20 Terrifying Horror Flicks That Are Based On Real-Life Events

There is nothing as terrifying as seeing the words “Based on true events” prior to the beginning of a horror film. It’s like getting an official confirmation that those monsters in your closet from childhood were actually real, and honestly, just the thought of it gives us heart palpitations.

Believe it or not, some of the most legendary horror flicks fit right into that category. And we’re not just talking about psycho killers and murder cases. We’re talking haunted houses, exorcisms, demon-possessed people, and killer dolls. You might be skeptical about the authenticity of these stories, or maybe you’re quick to dismiss the so-called “based on a true story” claims. However, we did a bit of digging and discovered that there actually is some truth to these horror films. See which ones were inspired by real-life events:

20. The Exorcist

When 12-year-old Regan starts to behave oddly, her mother consults numerous doctors – but none of them can help her. She eventually learns that her daughter has been possessed, and so she reaches out to two priests and requests an exorcism to get her daughter back.

The film is closely based on William Peter Blatty’s novel of the same name, and that book was inspired by the real life of an anonymous 14-year-old boy who was a demon possessed, apparently. He was very close to his aunt, who was a spiritualist, and she introduced him to the Ouija board. Shortly after her death, his family started to experience paranormal activity whenever he was around. So they called on a priest to perform a series of exorcisms on him. He went under the pseudonym “Roland Doe.”

19. Child’s Play

Six-year-old Andy gets a “Good Guy” doll from his mom on his birthday. However, both of them are unaware that the doll is possessed by the soul of serial killer.

Believe it or not, Child’s Play was really inspired by an allegedly haunted doll. It’s known as “Robert” and it’s currently on display at the East Martello Museum in Florida. It originally belonged to the Florida painter and author, Robert Eugene Otto. And apparently, it was given to him by his family’s abused female servant, who cursed the doll by using voodoo. Like Chucky, the Robert doll had the ability to walk, talk, laugh, and make facial expressions. Eugene’s parents claimed they even heard their son having conversations with the doll, and they’d hear it talking back.

…Yeah, never looking at dolls the same way again.

18. The Conjuring

When a family of seven moves to a farmhouse in Harrisville, Rhode Island, a series of mysterious, paranormal events begin to happen. After being taunted by spirits and suffering the loss of their dog, they contact a team of demonologists, Ed and Lorraine Warren, to investigate.
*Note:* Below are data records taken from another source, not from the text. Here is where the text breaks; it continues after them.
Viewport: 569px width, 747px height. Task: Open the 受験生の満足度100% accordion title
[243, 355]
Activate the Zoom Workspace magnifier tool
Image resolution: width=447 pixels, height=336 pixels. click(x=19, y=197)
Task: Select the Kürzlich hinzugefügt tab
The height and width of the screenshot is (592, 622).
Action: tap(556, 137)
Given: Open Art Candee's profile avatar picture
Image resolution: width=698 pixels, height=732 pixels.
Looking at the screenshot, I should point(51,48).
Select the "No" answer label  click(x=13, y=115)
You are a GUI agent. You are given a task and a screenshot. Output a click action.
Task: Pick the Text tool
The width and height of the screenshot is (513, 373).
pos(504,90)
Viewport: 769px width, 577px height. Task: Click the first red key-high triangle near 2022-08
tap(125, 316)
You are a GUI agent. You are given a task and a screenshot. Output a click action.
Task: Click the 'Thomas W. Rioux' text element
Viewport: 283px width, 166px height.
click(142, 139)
The story is closely based on the real-life story of the Perron family, who moved to a home in Rhode Island. Soon after their arrival, they’re said to have experienced supernatural events leading them to contact paranormal investigators, who found out that the home was haunted by the spirit of a witch. We should also note that The Conjuring 2, which focuses on mysterious ghost activity in a council house in England, was also inspired by a real-life event: the Enfield Poltergeist. There were actual claims of poltergeist activity at a council house in Enfield, England from 1977 to 1979.

17. Nightmare on Elm Street

Freddy Krueger is a suspected pedophile who gets burned alive by the parents of his victims. But after death, he returns as an evil spirit in the dream world. In an act of revenge, he begins to murder young teenagers in their sleep, one by one.
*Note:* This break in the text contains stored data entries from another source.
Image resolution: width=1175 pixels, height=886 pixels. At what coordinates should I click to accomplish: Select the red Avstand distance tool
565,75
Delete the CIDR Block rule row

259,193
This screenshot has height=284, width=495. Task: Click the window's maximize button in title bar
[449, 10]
While the actual premise is made up, the film was inspired by news articles that reported the deaths of Cambodians, who all died while they were apparently having a nightmare. In the Los Angeles Times, it was also stated that some people refused to sleep because they feared it would lead to their deaths.

16. Jaws

A marine biologist, a shark hunter, and a local police chief team up to hunt down a giant white shark that has been attacking and killing beach-goers on Amity Island in Jaws.

This was based on Peter Benchley’s book of the same name, which was inspired by the Jersey Shore shark attacks of 1916. Four people were killed and one was critically injured. The author was also inspired by a shark fisherman named Frank Mundus, who once caught a 4,500-pound white shark.

15. The Haunting in Connecticut

The film follows the Campbell family who, in an attempt to ease the stress of traveling for their cancer-stricken son, move to a home that’s closer to the hospital. However, they have no idea that they’ve moved into a place that’s filled with dangerous supernatural forces.

The movie was inspired by Carmen Reed and her family, who moved into an old house in Connecticut. She did an interview and revealed that, like the movie, her son did have cancer. She also revealed that the family also encountered spirits that would threaten or terrorize them, and it all began on the night that they moved in. Carmen said: “My son started seeing this young man with long black hair down all the way to his hips. He would talk to my son every day. Sometimes he would threaten him, other times he would stand there and just say his name, which was enough to scare him.”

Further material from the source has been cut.